Hi all again,
When I run my flow using Windows Scheduler via a .bat file, it errors out on the Ungroup node with this below error and it just exits out. It does not complete fully. Then I open the file with KA desktop software on Windows, I see the error on the Ungroup node, then when I reset that node and execute, it completes fine in KA. How can I debug this? What does this error mean?? Am I out of diskspace, memory, too many characters??? too much data? Any guidance will be appreciated. Thank you!!!
Hi @alabamian2 , what do you mean that you see the error when you open the file with KA desktop?
Do you mean that you saved the workflow in execute state?
Can you reset the workflow and save it as reset, and try again with your .bat file?
Hi @bruno29a , thank you for responding!! I appreciate your time and help.
I ran this via the .bat batch file using windows scheduler and the workflow seems to finish in the command dos screen but it is actually not fully executed.
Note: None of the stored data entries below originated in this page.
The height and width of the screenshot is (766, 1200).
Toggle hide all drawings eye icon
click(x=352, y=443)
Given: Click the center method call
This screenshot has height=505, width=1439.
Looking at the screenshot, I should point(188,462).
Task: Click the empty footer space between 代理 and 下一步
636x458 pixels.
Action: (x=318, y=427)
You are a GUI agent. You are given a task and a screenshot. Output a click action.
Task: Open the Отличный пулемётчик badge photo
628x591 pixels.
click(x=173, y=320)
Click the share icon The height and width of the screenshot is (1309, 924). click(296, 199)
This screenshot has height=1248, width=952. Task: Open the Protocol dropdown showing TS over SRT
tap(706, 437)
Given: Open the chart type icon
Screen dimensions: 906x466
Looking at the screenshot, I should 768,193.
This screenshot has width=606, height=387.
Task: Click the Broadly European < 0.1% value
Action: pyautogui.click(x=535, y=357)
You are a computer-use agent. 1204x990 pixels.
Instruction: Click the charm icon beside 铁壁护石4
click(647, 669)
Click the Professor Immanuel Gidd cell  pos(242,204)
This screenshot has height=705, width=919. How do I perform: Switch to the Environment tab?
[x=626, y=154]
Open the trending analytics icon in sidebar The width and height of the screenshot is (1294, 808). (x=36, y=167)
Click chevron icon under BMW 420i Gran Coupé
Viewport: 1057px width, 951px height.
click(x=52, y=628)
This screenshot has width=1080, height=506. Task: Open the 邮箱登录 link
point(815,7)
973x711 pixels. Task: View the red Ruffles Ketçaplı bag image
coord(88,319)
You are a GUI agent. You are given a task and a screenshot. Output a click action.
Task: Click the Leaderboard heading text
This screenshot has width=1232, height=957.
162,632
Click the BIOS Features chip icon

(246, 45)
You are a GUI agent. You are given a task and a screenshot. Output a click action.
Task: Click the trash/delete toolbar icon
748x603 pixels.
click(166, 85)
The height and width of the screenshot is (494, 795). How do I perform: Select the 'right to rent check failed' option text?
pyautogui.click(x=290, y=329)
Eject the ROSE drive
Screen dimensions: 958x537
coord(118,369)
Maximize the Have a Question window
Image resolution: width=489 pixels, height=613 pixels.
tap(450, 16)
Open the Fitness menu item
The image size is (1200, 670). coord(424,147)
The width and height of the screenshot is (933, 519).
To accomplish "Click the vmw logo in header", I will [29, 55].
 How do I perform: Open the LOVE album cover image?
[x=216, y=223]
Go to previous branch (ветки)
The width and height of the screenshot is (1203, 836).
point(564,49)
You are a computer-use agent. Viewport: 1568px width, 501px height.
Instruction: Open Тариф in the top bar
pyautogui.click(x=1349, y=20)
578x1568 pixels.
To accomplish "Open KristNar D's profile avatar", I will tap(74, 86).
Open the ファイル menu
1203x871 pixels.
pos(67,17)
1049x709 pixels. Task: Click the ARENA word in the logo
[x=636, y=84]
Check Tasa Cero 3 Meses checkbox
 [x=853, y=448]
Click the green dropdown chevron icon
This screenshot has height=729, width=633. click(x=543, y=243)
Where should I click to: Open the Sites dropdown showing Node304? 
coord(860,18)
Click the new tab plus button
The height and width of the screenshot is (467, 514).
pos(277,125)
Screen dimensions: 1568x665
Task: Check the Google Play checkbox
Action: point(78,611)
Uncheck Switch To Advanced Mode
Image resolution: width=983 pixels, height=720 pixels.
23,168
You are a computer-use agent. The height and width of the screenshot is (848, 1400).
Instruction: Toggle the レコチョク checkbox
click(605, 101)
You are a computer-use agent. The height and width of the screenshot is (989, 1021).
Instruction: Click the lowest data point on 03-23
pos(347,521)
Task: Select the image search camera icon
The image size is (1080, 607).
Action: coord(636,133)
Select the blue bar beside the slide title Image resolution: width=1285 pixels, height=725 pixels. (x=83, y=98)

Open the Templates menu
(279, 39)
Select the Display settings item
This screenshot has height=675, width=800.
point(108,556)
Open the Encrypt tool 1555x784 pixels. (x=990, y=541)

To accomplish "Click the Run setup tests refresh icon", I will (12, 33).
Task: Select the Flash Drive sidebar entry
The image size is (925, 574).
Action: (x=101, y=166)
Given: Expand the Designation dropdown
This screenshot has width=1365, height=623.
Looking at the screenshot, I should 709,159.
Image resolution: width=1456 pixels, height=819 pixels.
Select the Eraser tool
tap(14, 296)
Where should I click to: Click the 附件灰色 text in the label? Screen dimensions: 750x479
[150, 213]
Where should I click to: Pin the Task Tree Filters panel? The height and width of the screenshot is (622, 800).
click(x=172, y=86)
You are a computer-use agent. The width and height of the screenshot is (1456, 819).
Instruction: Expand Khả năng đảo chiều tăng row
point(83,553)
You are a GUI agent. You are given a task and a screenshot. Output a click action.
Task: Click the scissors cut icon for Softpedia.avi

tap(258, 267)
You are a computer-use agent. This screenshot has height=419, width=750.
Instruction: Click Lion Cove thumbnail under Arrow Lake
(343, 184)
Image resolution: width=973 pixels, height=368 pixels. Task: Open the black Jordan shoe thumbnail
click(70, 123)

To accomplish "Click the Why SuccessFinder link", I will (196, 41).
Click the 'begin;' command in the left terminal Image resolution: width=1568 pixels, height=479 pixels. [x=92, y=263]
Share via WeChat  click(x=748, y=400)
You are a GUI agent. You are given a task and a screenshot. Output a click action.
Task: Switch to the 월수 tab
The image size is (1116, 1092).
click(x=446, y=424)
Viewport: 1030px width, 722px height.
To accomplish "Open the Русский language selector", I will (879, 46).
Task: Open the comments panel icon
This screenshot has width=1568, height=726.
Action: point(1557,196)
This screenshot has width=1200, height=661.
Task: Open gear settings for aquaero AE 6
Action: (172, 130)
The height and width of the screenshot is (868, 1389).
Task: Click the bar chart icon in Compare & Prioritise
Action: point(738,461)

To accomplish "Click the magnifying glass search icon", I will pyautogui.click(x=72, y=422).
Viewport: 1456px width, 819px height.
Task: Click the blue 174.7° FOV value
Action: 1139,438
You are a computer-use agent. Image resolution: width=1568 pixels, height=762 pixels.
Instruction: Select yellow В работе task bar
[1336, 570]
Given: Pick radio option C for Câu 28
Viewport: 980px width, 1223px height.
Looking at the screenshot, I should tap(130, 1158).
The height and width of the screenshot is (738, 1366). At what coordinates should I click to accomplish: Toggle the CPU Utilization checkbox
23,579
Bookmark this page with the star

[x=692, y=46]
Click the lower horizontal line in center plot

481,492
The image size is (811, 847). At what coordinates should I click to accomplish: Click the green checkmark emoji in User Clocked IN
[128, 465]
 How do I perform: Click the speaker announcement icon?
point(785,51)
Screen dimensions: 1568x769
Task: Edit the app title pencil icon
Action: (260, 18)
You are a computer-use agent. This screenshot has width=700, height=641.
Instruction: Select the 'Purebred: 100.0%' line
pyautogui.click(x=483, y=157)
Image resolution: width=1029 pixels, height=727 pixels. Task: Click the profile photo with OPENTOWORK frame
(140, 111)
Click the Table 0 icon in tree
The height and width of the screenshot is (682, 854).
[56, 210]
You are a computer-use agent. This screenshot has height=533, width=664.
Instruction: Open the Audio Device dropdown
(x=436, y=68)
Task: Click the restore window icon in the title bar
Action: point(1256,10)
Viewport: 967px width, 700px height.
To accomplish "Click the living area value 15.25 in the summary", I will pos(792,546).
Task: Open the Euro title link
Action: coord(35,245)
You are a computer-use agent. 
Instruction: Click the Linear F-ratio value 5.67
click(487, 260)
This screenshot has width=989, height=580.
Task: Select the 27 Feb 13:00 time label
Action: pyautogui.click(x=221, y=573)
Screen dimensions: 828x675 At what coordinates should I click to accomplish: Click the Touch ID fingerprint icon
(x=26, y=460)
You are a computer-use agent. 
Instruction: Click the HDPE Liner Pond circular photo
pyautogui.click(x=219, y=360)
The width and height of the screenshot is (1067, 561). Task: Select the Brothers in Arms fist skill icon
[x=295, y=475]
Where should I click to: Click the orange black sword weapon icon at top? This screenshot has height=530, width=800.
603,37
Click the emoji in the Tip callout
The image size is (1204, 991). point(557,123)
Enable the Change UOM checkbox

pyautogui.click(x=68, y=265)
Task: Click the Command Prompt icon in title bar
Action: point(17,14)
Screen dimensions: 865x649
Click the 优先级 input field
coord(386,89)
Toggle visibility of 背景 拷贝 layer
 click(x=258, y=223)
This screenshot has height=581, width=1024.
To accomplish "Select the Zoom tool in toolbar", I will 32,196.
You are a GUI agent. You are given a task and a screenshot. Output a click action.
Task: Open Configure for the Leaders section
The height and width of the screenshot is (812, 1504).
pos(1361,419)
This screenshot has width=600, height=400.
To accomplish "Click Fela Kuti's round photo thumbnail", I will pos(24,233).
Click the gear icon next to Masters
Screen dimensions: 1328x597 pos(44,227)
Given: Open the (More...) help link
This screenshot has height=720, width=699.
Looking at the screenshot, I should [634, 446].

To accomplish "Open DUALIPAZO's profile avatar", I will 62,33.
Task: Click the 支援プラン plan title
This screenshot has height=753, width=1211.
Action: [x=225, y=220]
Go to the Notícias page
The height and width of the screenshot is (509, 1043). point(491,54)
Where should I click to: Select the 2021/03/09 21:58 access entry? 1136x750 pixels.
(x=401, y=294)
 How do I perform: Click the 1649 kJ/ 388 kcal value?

I have several email notifications thru out the workflow. I don’t have -nosave in the batch command so i can open the project file afterwards to see what it did and I see that error on the ungroup node as shown in the screenshot. I then can reset the ungroup node and simply execute manually without no errors. Errors seem to happen while being executed in batch mode but not in the knime analytics desktop software.
There isn’t any crash event in the Event Viewer of Windows and Windows Scheduler log or status show that the execution fully completed and the dos window has been closed. I have the suppress error option included in the .bat commad so that may be why everything closes even with unsuccessful completion with error on ungroup node. I have been researching and am not finding much info on debugging this error on the ungroup node. I’d like this node to fully execute in batch mode. Thank you!!!
Hi @alabamian2 , thank you for the explanation, so the executed state is the execution attempt from the .bat file if I understood correctly.
Can you share the results of the JSON Path (whatever will be the input to the Ungroup node)?
The message “Length must not be larger than capacity” is not about diskspace or memory issue. It has to do with the data. There might be no group to ungroup from the data.
Yes, @bruno29a. It’s big chunk of data so let me work on finding a way to share that data and workflow…will work on it now. Thank you as always!!! Really appreciate your expertise.
hhmm, how can I save the data from JSON Path node and share? It is parsing json files collected from Get Request REST API. Can I save the output data from JSON Path node into CSV? Let me try that. I’ll also try Ecxel file or json writer?
UPDATE - OK, Table Writer node seems to work for this.
Hi @alabamian2 , yes, you can save as a table, or as Excel. Knime table is probably more precise as it’s exactly the same format as what a data node would produce.
I removed 2 cols (original json col from API and REST URL col since these 2 had API key and token embedded) and Table Writer created 1.5 gig table file. It did not upload here so here is the link to the file.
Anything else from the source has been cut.